A willingness to ask such questions ties into his pledge to restore U.S. global leadership by “building the first truly 21st century military and showing wisdom in how we deploy it.”

Unfortunately, Obama’s broader vision for restoring U.S. leadership betrays all of the excesses of “indispensable nation” hubris that entangled U.S. forces in a host of dubious missions in the 1990s.

At least one of Senator Obama’s leading foreign policy advisers, Samantha Power, wants to recapture that interventionist spirit.

“It’s going to take a generation or so,” she told Newsweek senior editor Michael Hirsh in an article for the Washington Monthly, “to reclaim American exceptionalism.” Power lamented that Americans were “neither the shining example, nor even competent meddlers” in the world’s problems.

Is that what Barack Obama offers the electorate — to be a more competent meddler?

To answer that question, we have to go back to the smart war-dumb war paradigm. Using his own calculus, which of the other major military actions conducted by the U.S. military since the end of the Cold War would be classified as “dumb wars”?

Would President Obama have sent troops to Panama? To Somalia? To Haiti? Would he have declared, as George H.W. Bush did, that Saddam’s aggression against Kuwait would not stand? Would President Obama have favored using ground troops in Kosovo, as opposed to Bill Clinton’s air-power-only approach? Or would he have stayed out of that murky struggle entirely?

Talking about Darfur

And what of the military actions that were not taken? Would President Obama have sent U.S. troops into Rwanda in 1994 — in an attempt to halt the genocide that occurred there? The real test case might be Darfur. And yet, the subject merited just 32 words near the beginning of Obama’s Chicago speech.

In the course of documenting his travels around the world over the past two years, the senator recounts, “At a camp along the border of Chad and Darfur, refugees begged for America to step in and help stop the genocide that has taken their mothers and fathers, sons and daughters.”

Yet, nowhere in the remainder of the speech does candidate Obama spell out what he would do to halt the killings. This is a pretty remarkable oversight coming from a man who wrote, in a Washington Post op-ed co-authored with Senator Sam Brownback (R-KS) in December 2005, that “only the United States, working in concert with key nations, has the leverage and resources to persuade Khartoum.”

A few months later, Obama said that Americans were “going to have to provide our military hardware, like trucks and helicopters” to a 20,000-man U.N. peacekeeping force in Darfur — and get “Canada, Australia and non-engaged European nations to commit the troops.”

But why would those other nations agree to risk the lives of their men and women when Americans were risking only trucks and helicopters? Answer: they wouldn’t.

U.S. intervention burdens

The simple truth is this: Since the end of the Cold War, the Unites States has regularly engaged in military action, often in places that had no connection to U.S. vital interests — and Americans have learned to hate these interventions.

Three out of every four Americans are fed up with “benevolent global hegemony” and are now looking to more equitably share the burdens of policing the globe with other countries.

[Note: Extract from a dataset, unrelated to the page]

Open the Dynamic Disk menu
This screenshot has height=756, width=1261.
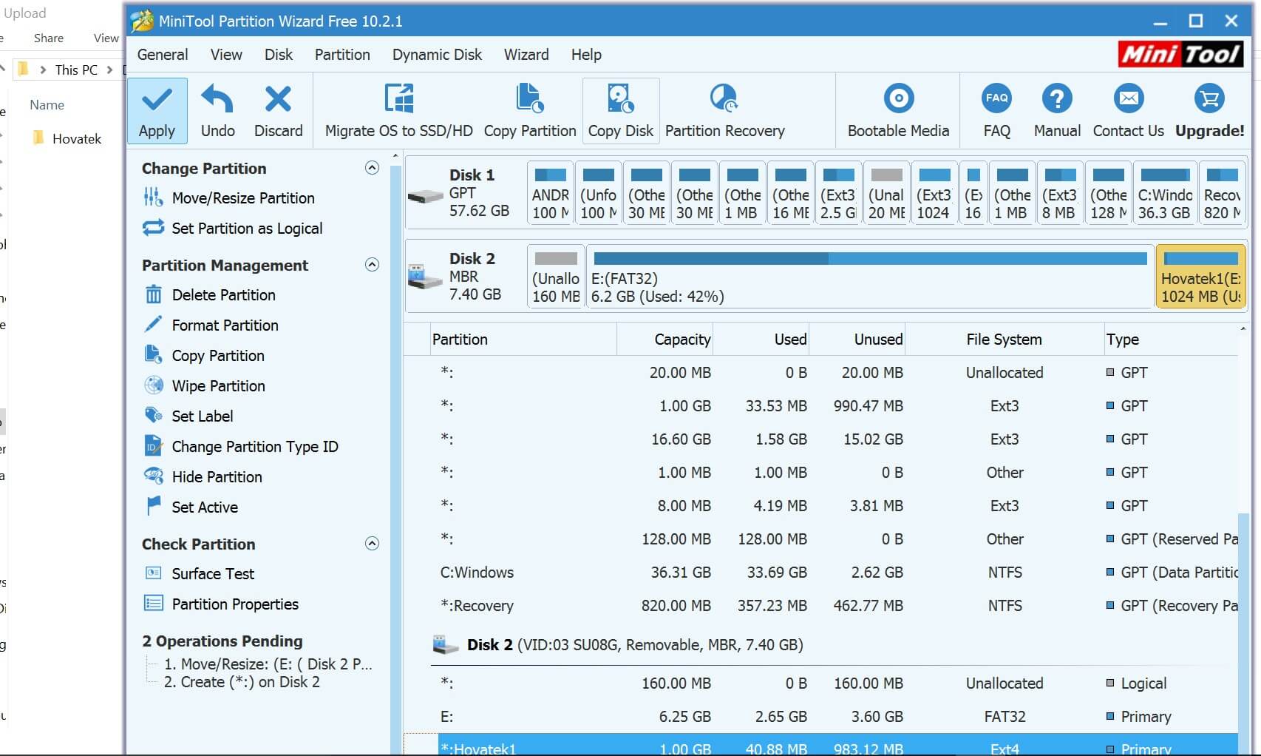[436, 55]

This solid majority is weighing the costs and benefits of global leadership, and most believe that global engagement need not take the form of U.S. men and women in uniform risking their lives in dubious missions of questionable import — while the rest of the world looks on from a distance. It didn’t all begin with Iraq, but Iraq certainly brought the costs and risks in sharp focus.

On the other side of the ideological divide are Robert Kagan and the other leading advocates for the Iraq war that Obama has labeled “dumb.” Whereas most Americans believe that the United States has taken the lead too often, and paid too many of the costs of policing the globe, there are folks who believe that U.S. military power has not been used often enough.

Where does Senator Obama stand? Despite his recent speech, we still don’t know. And until he explains more clearly his approach to military intervention and the use of force, we won’t.